=== Begin Enclosure ===

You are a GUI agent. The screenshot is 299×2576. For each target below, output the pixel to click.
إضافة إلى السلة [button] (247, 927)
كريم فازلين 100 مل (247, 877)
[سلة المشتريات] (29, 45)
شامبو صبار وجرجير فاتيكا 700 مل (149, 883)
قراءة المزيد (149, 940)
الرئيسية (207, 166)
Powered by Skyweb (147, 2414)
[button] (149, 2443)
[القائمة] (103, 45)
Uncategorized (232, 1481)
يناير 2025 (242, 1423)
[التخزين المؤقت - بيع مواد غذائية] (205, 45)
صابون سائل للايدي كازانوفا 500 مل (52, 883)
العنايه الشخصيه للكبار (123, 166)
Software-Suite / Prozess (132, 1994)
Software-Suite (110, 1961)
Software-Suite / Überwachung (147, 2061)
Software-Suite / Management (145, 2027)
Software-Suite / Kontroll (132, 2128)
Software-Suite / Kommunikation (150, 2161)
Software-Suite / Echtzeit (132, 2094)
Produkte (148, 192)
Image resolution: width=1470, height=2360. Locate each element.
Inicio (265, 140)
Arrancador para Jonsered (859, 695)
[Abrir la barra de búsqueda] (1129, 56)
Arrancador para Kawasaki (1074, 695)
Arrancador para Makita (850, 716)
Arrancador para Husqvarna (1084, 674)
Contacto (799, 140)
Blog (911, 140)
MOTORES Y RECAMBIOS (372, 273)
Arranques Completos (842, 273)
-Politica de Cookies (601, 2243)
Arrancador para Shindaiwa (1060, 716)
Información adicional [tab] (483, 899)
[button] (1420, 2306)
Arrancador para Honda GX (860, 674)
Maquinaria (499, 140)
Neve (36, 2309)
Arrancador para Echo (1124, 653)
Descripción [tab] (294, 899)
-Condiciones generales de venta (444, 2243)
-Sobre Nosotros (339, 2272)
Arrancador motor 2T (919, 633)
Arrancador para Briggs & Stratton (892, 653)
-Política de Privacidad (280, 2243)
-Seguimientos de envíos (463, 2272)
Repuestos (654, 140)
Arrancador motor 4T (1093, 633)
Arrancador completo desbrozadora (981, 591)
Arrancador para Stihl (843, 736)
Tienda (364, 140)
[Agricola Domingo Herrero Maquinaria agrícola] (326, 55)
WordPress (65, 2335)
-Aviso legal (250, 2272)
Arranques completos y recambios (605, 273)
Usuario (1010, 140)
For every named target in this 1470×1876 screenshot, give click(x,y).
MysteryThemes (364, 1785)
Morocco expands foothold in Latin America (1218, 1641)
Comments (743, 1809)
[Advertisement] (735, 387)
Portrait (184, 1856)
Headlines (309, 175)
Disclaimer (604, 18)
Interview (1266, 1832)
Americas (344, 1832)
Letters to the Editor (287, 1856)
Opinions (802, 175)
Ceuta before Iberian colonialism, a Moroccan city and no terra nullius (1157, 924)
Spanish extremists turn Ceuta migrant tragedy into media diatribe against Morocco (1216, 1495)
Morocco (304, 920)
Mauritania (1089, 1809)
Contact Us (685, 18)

=== End Enclosure ===

:: EXERCISE AIM ::
Count the lines in the listing where the string "button" appears. Answer with the number only.

:: TASK RESULT ::
3